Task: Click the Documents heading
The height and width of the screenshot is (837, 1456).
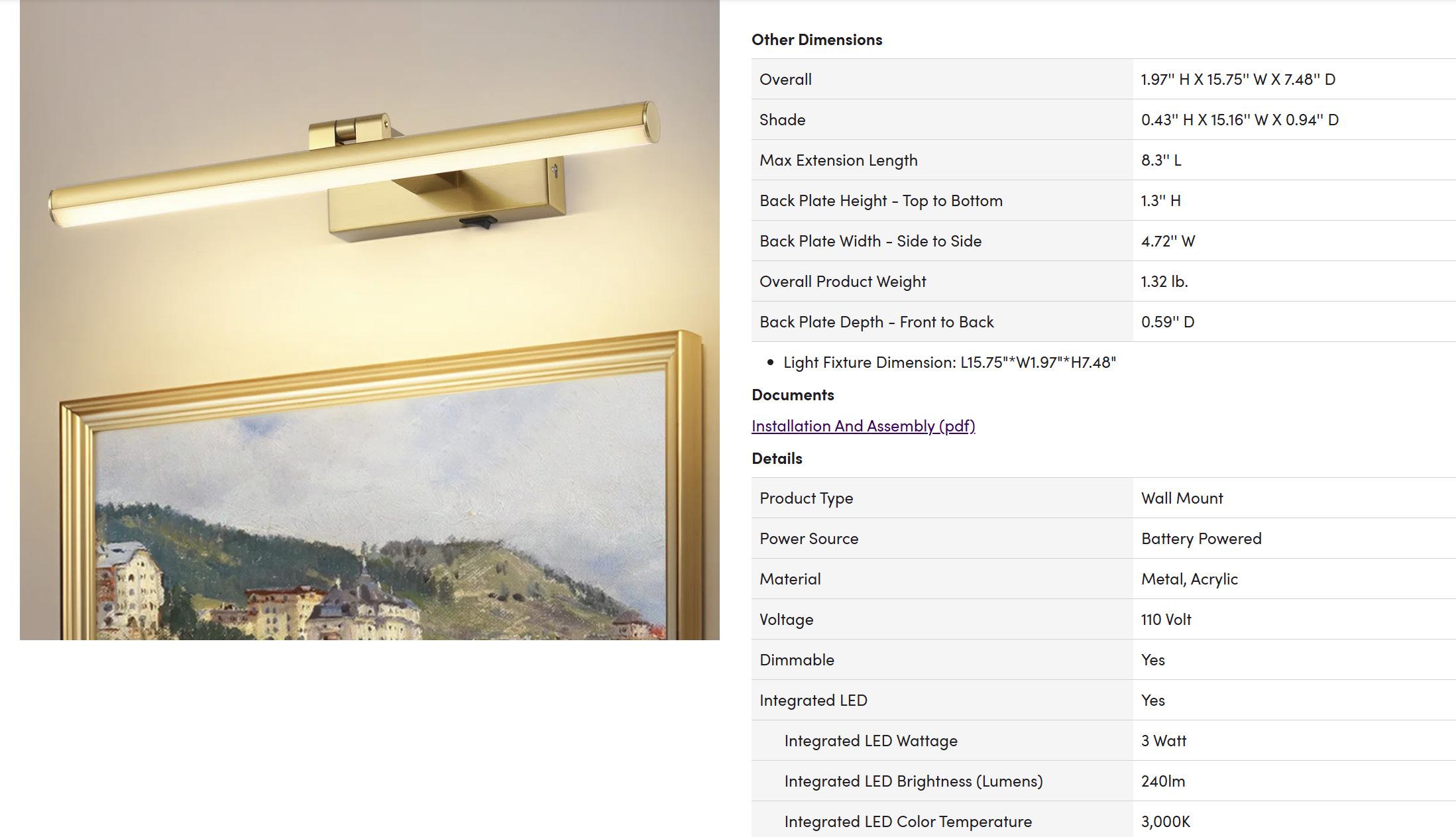Action: pos(793,395)
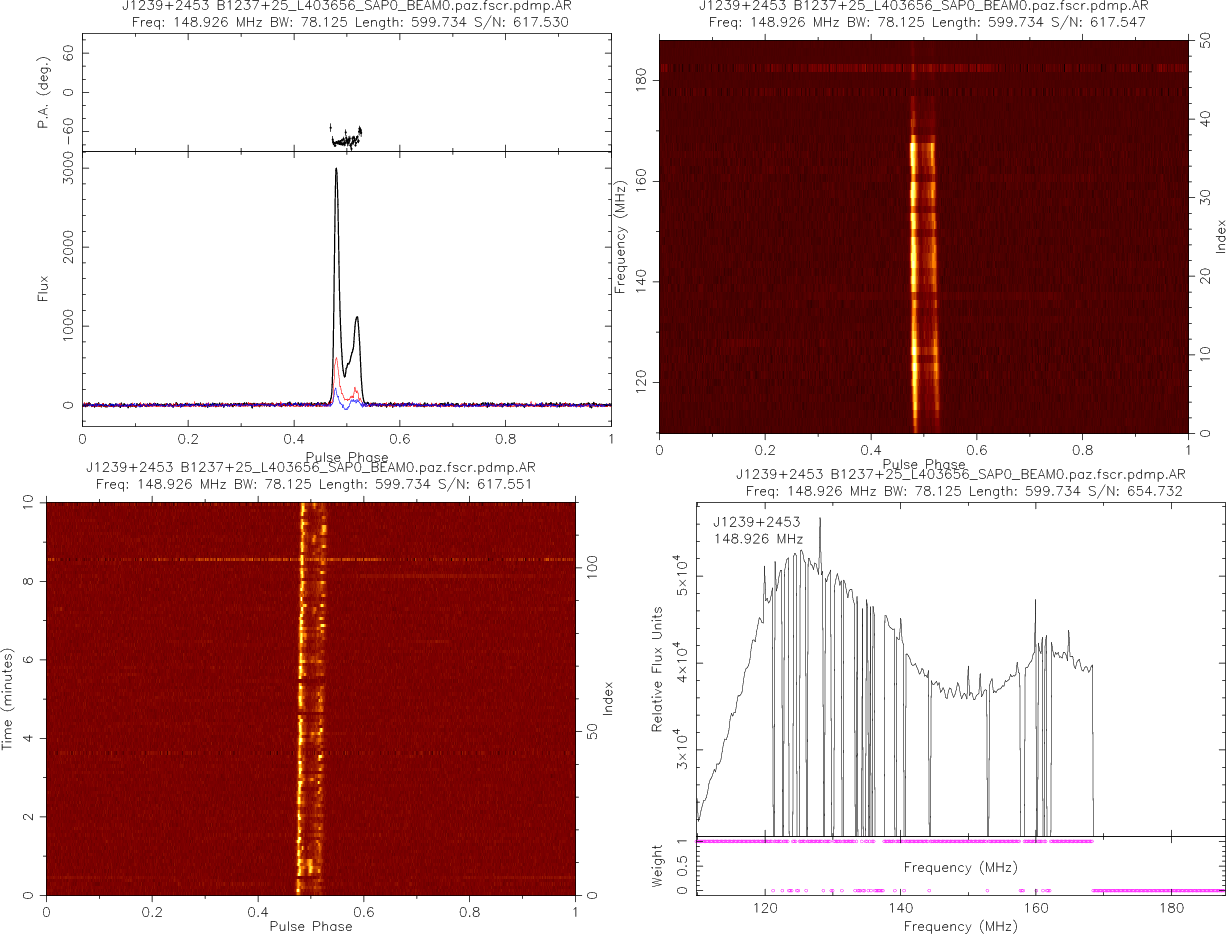Click the bandpass spike near 160 MHz
1226x935 pixels.
pyautogui.click(x=1035, y=602)
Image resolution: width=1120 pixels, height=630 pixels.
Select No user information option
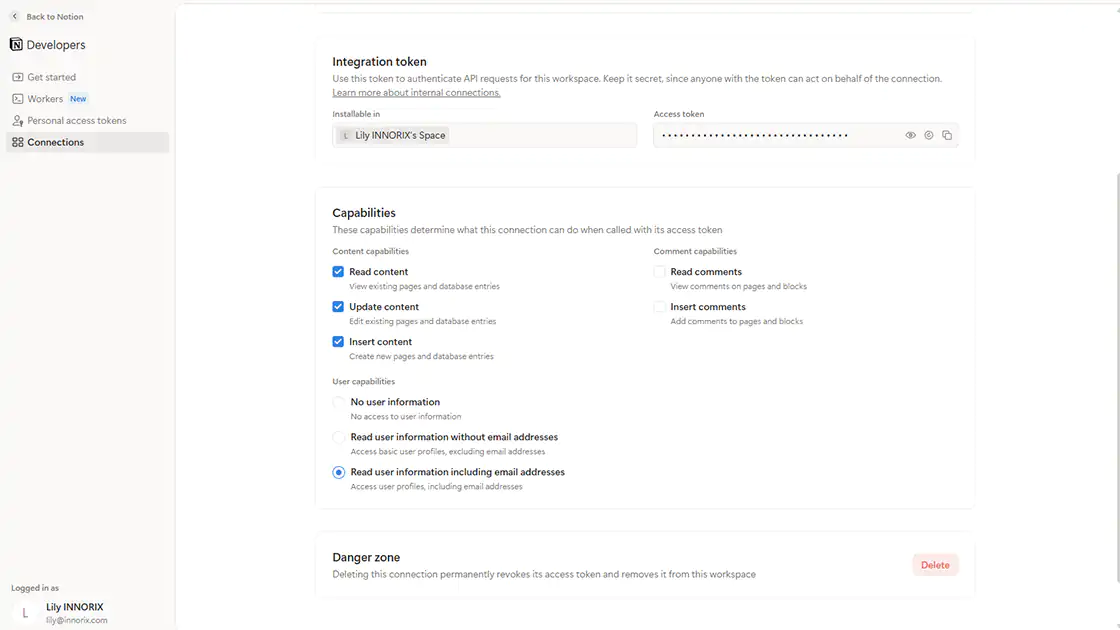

══════════════════════════════

GIVEN TASK: Copy the listing above verbatim, keeping every line in its original order, and leave the pictures out.

RESPONSE TO THIS EXERCISE:
Task: Click the Documents heading
The height and width of the screenshot is (837, 1456).
Action: pos(793,395)
Click the bandpass spike near 160 MHz
1226x935 pixels.
pyautogui.click(x=1035, y=602)
Image resolution: width=1120 pixels, height=630 pixels.
Select No user information option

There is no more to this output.